§ Requirement: Would you retype each record exactly as given?

§ Records provided:
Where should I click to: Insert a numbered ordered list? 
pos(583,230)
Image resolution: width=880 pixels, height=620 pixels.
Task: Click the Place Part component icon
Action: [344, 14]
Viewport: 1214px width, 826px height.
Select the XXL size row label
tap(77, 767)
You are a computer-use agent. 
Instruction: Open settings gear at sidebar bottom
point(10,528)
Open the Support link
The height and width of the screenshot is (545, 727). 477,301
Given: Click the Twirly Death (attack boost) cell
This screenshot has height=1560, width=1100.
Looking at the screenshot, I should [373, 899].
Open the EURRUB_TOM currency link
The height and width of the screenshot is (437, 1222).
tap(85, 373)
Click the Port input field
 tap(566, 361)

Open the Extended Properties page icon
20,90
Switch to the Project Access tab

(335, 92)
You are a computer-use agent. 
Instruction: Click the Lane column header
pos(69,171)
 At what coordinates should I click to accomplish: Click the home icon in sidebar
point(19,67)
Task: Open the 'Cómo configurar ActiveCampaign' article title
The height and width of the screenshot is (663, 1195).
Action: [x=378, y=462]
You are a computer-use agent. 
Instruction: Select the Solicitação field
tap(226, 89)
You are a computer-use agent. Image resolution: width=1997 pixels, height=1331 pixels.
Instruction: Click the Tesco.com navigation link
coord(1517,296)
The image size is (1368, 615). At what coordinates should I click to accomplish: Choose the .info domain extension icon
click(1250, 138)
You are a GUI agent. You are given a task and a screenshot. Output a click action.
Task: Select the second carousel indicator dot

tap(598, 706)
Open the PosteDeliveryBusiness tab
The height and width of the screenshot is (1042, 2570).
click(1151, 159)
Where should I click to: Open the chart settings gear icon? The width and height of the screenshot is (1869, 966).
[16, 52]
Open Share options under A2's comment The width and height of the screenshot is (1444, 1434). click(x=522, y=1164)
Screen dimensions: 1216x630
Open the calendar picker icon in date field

§ Solution to the exercise:
Where should I click to: Insert a numbered ordered list? 
pos(583,230)
Image resolution: width=880 pixels, height=620 pixels.
Task: Click the Place Part component icon
Action: [344, 14]
Viewport: 1214px width, 826px height.
Select the XXL size row label
tap(77, 767)
You are a computer-use agent. 
Instruction: Open settings gear at sidebar bottom
point(10,528)
Open the Support link
The height and width of the screenshot is (545, 727). 477,301
Given: Click the Twirly Death (attack boost) cell
This screenshot has height=1560, width=1100.
Looking at the screenshot, I should [373, 899].
Open the EURRUB_TOM currency link
The height and width of the screenshot is (437, 1222).
tap(85, 373)
Click the Port input field
 tap(566, 361)

Open the Extended Properties page icon
20,90
Switch to the Project Access tab

(335, 92)
You are a computer-use agent. 
Instruction: Click the Lane column header
pos(69,171)
 At what coordinates should I click to accomplish: Click the home icon in sidebar
point(19,67)
Task: Open the 'Cómo configurar ActiveCampaign' article title
The height and width of the screenshot is (663, 1195).
Action: [x=378, y=462]
You are a computer-use agent. 
Instruction: Select the Solicitação field
tap(226, 89)
You are a computer-use agent. Image resolution: width=1997 pixels, height=1331 pixels.
Instruction: Click the Tesco.com navigation link
coord(1517,296)
The image size is (1368, 615). At what coordinates should I click to accomplish: Choose the .info domain extension icon
click(1250, 138)
You are a GUI agent. You are given a task and a screenshot. Output a click action.
Task: Select the second carousel indicator dot

tap(598, 706)
Open the PosteDeliveryBusiness tab
The height and width of the screenshot is (1042, 2570).
click(1151, 159)
Where should I click to: Open the chart settings gear icon? The width and height of the screenshot is (1869, 966).
[16, 52]
Open Share options under A2's comment The width and height of the screenshot is (1444, 1434). click(x=522, y=1164)
Screen dimensions: 1216x630
Open the calendar picker icon in date field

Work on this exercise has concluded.